_Given problem_
Change "computer-use agent" to "desktop agent" throughout the records, starting at the line that contains "How do I perform: Open" and ending at the last of the records, and write out those lines with all else unchanged. Omit the pictures from your answer.

_Entries supplied_

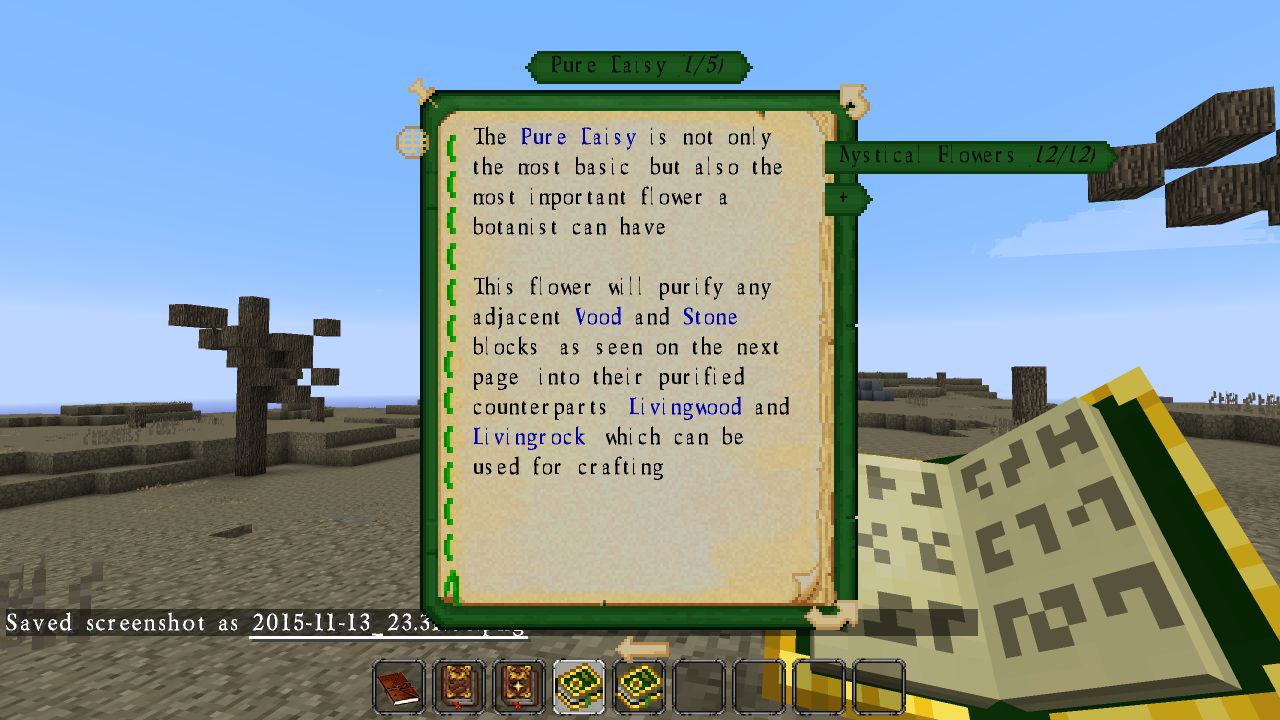Select the brown book with star emblem
Image resolution: width=1280 pixels, height=720 pixels.
(459, 687)
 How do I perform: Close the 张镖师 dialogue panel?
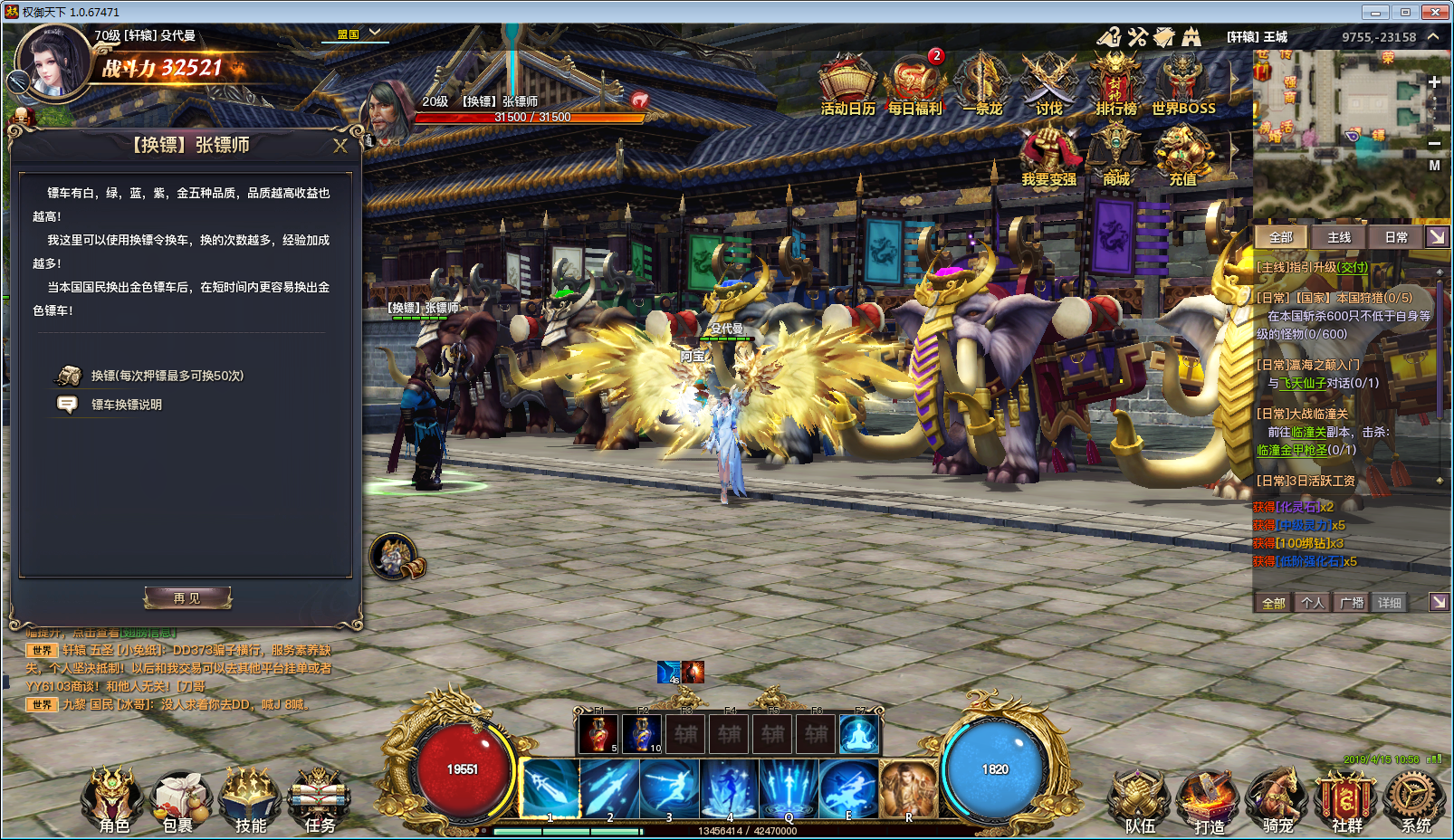340,146
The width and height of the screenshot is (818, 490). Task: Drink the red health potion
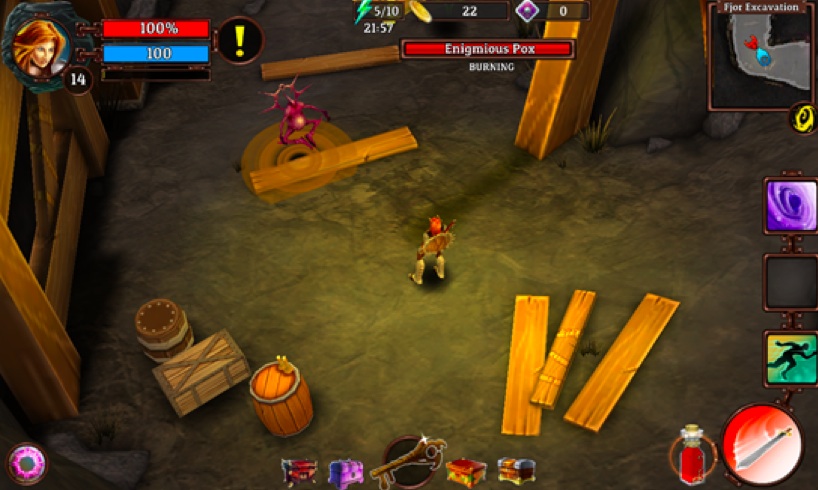tap(692, 457)
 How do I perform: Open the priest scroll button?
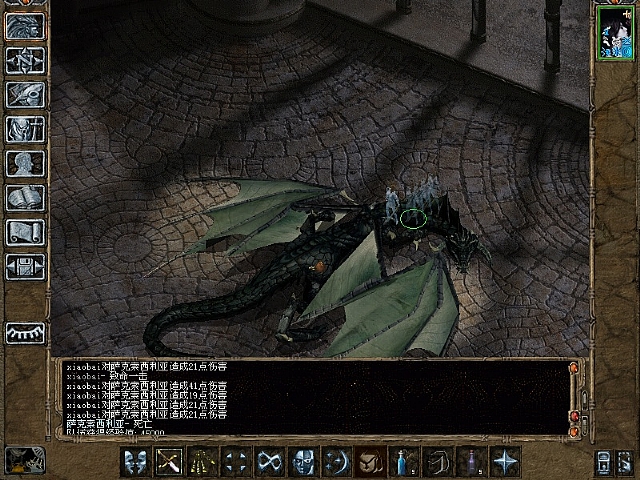24,231
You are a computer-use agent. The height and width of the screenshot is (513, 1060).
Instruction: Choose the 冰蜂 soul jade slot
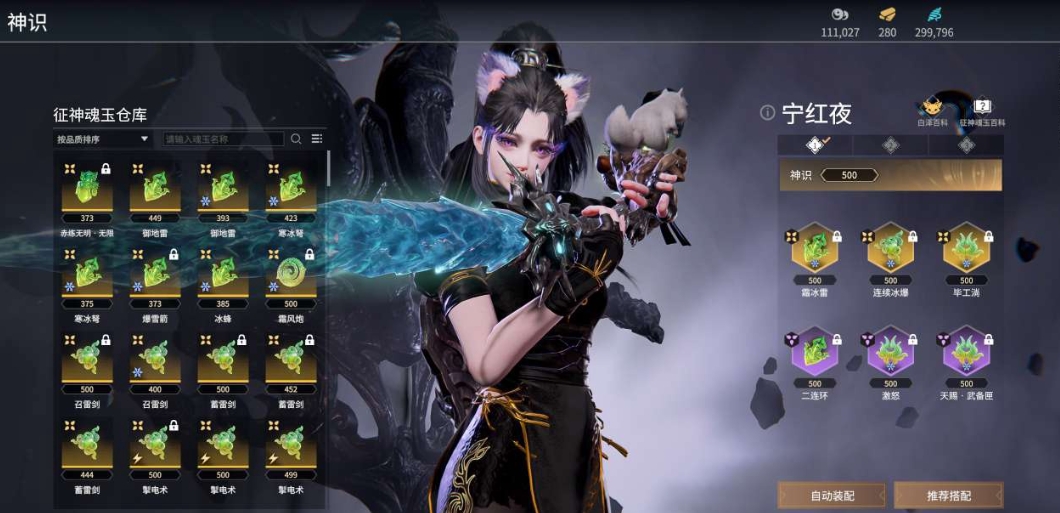click(x=222, y=274)
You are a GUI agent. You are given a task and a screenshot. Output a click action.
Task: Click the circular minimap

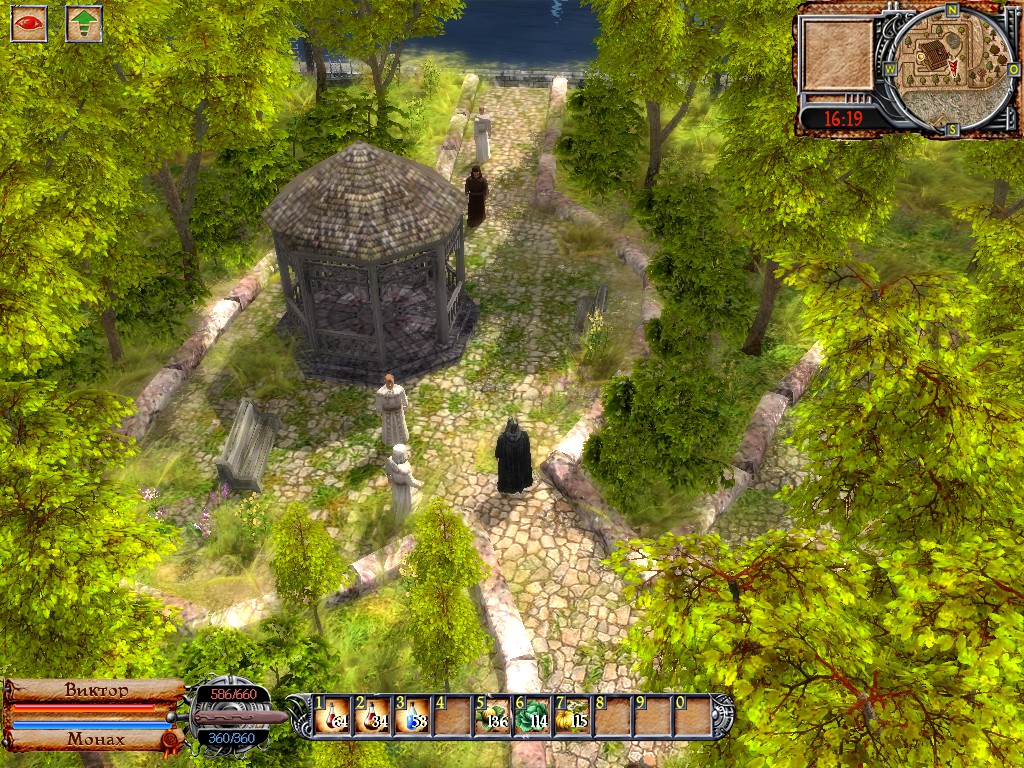click(951, 67)
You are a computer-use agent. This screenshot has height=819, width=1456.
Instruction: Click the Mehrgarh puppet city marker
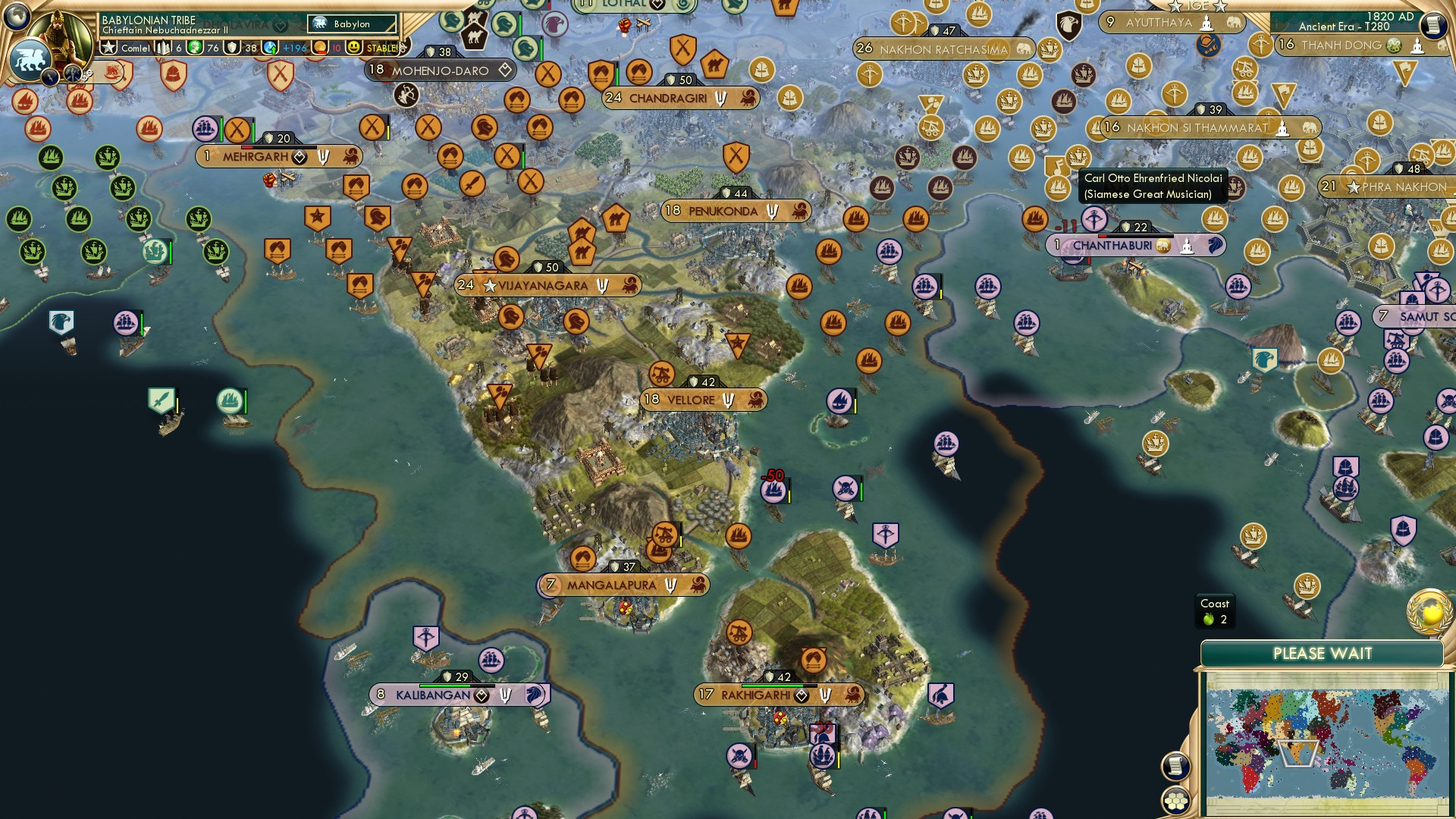300,156
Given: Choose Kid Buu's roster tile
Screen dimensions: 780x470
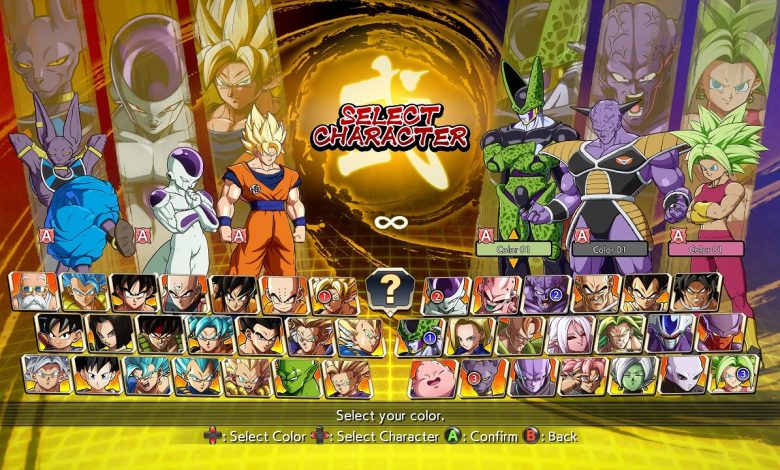Looking at the screenshot, I should point(495,293).
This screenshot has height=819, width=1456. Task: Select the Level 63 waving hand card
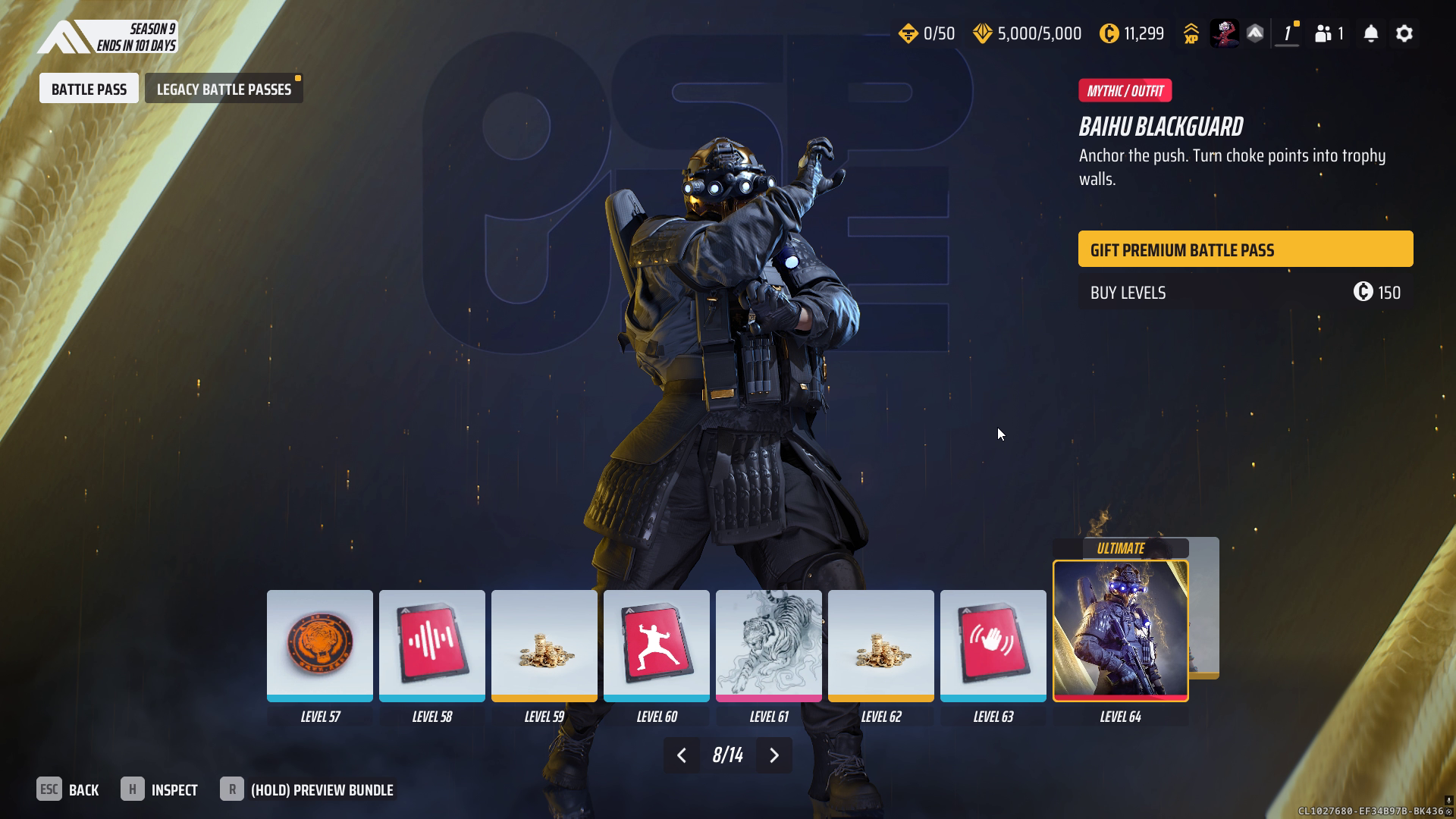coord(993,645)
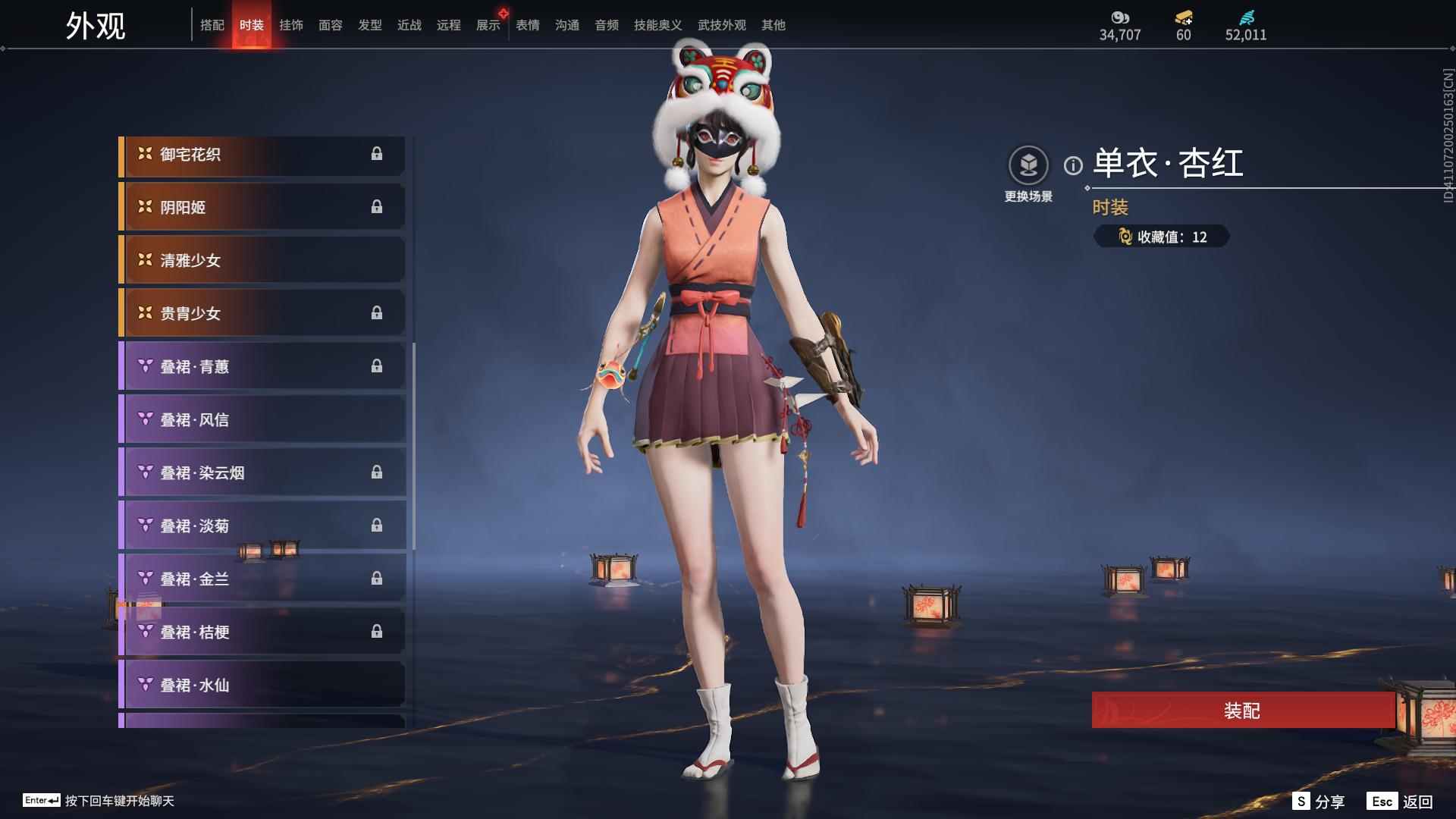Switch to the 时装 tab
This screenshot has height=819, width=1456.
252,25
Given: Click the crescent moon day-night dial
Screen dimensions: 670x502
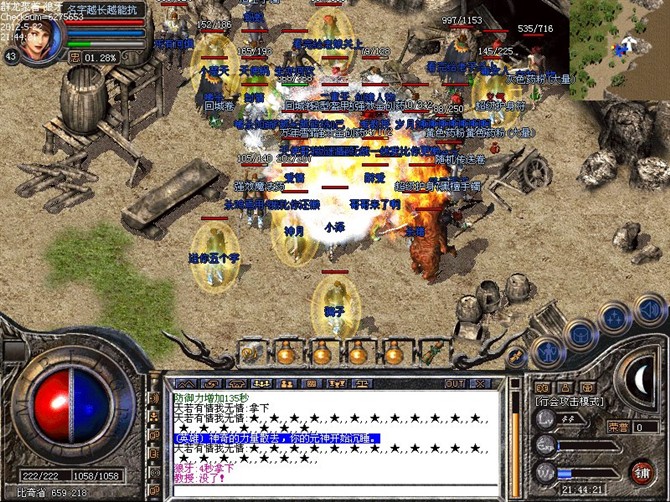Looking at the screenshot, I should pos(642,375).
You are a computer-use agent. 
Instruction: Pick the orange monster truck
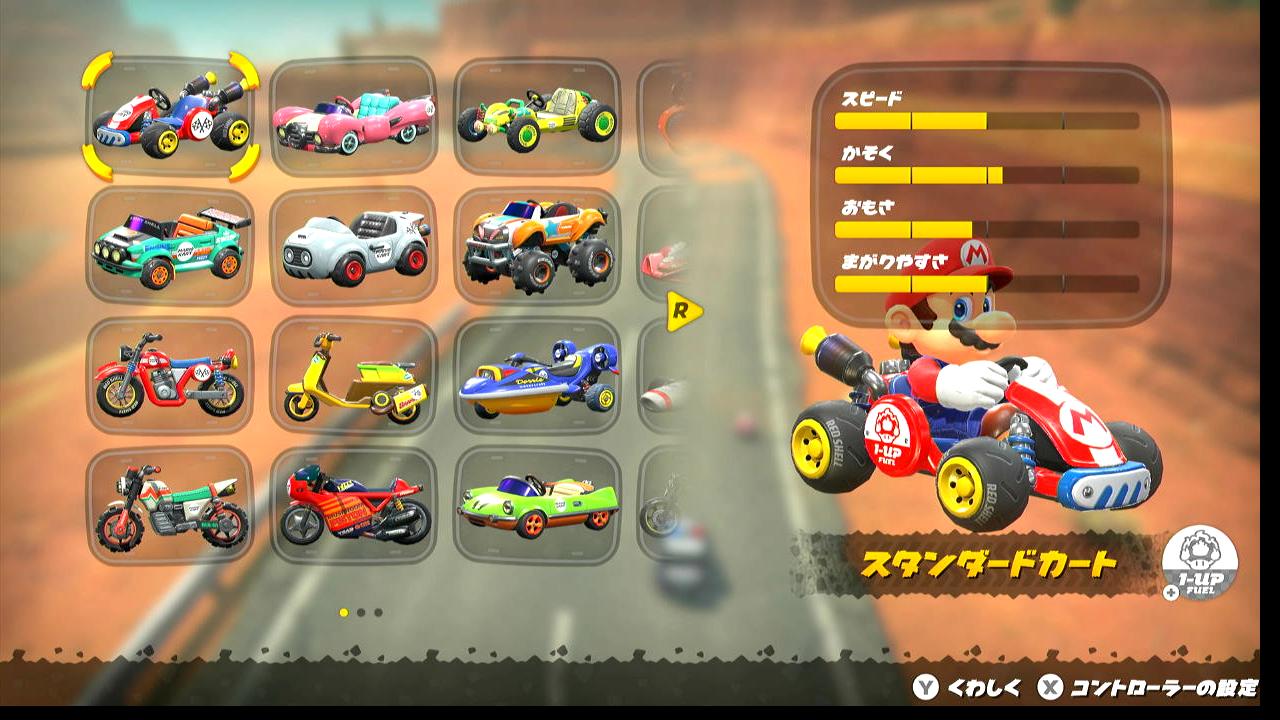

_Exercise output_
 How do I perform: Open the priest scroll button?
24,231
You are a desktop agent. The height and width of the screenshot is (513, 1060).
Instruction: Choose the 冰蜂 soul jade slot
click(x=222, y=274)
You are a GUI agent. You are given a task and a screenshot. Output a click action.
Task: Click the circular minimap

click(951, 67)
You are a desktop agent. This screenshot has height=819, width=1456.
Instruction: Click the Mehrgarh puppet city marker
300,156
Given: Choose Kid Buu's roster tile
Screen dimensions: 780x470
Looking at the screenshot, I should point(495,293).
This screenshot has height=819, width=1456. Task: Select the Level 63 waving hand card
coord(993,645)
Switch to the 时装 tab
This screenshot has height=819, width=1456.
252,25
Given: Click the crescent moon day-night dial
Screen dimensions: 670x502
Looking at the screenshot, I should pos(642,375).
You are a desktop agent. 
Instruction: Pick the orange monster truck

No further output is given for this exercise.